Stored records
++++++++++++++++++++
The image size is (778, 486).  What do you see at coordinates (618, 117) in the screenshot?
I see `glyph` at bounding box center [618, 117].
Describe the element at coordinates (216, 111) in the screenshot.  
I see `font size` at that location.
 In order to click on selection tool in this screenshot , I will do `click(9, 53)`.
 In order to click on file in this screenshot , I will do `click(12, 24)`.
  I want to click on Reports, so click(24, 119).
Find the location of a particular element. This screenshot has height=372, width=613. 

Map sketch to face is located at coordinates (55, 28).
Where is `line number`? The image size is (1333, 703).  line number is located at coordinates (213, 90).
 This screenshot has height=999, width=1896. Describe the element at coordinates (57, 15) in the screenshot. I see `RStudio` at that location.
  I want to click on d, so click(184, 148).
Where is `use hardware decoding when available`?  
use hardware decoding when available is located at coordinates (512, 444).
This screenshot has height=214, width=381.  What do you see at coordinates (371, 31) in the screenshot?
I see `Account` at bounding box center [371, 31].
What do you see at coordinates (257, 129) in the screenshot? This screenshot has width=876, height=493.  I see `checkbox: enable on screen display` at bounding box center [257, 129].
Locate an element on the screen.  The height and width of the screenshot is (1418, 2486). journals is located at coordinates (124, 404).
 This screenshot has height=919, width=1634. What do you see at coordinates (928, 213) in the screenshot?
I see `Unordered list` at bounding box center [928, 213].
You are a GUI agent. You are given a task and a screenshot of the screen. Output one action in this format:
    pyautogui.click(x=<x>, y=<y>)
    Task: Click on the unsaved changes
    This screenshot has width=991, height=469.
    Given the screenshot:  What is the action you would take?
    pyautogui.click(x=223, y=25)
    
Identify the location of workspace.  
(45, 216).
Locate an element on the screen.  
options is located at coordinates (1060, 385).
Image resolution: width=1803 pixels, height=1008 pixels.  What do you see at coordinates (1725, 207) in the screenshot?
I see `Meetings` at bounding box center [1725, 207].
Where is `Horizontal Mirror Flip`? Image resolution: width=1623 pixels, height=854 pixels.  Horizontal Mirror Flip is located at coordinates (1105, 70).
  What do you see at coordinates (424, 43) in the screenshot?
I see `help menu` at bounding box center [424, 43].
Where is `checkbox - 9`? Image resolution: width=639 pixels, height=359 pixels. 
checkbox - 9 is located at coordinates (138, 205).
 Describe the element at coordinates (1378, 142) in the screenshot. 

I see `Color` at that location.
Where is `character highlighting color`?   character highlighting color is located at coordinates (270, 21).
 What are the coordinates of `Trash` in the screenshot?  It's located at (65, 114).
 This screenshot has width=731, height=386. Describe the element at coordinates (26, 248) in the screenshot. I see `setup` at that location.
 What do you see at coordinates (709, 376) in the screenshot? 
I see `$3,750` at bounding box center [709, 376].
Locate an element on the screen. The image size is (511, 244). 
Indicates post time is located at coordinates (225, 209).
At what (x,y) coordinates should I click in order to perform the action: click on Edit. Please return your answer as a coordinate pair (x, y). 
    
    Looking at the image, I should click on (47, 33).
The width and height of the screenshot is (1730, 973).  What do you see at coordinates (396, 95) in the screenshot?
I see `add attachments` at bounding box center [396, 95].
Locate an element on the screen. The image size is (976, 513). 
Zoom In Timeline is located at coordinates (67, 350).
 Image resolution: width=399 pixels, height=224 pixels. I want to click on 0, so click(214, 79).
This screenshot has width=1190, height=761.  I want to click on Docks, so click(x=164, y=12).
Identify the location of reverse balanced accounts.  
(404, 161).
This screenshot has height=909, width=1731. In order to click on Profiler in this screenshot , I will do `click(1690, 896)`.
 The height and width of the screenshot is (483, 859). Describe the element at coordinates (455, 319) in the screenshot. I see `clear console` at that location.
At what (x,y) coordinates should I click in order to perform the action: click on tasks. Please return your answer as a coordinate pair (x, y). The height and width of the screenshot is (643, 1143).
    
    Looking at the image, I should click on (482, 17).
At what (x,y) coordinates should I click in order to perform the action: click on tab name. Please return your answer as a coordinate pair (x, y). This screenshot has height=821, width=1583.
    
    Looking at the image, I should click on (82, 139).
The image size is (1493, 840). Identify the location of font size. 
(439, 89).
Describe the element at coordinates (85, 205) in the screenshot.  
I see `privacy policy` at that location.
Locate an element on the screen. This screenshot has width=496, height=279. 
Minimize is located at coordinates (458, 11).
++++++++++++++++++++
◆ **Directions**
Display each line of the records above that contains the string "pair", copying each line in full.

◆ **Response for this exercise**
At what (x,y) coordinates should I click in order to perform the action: click on Edit. Please return your answer as a coordinate pair (x, y). 
At what (x,y) coordinates should I click in order to perform the action: click on tasks. Please return your answer as a coordinate pair (x, y). The height and width of the screenshot is (643, 1143).
At what (x,y) coordinates should I click in order to perform the action: click on tab name. Please return your answer as a coordinate pair (x, y). This screenshot has height=821, width=1583.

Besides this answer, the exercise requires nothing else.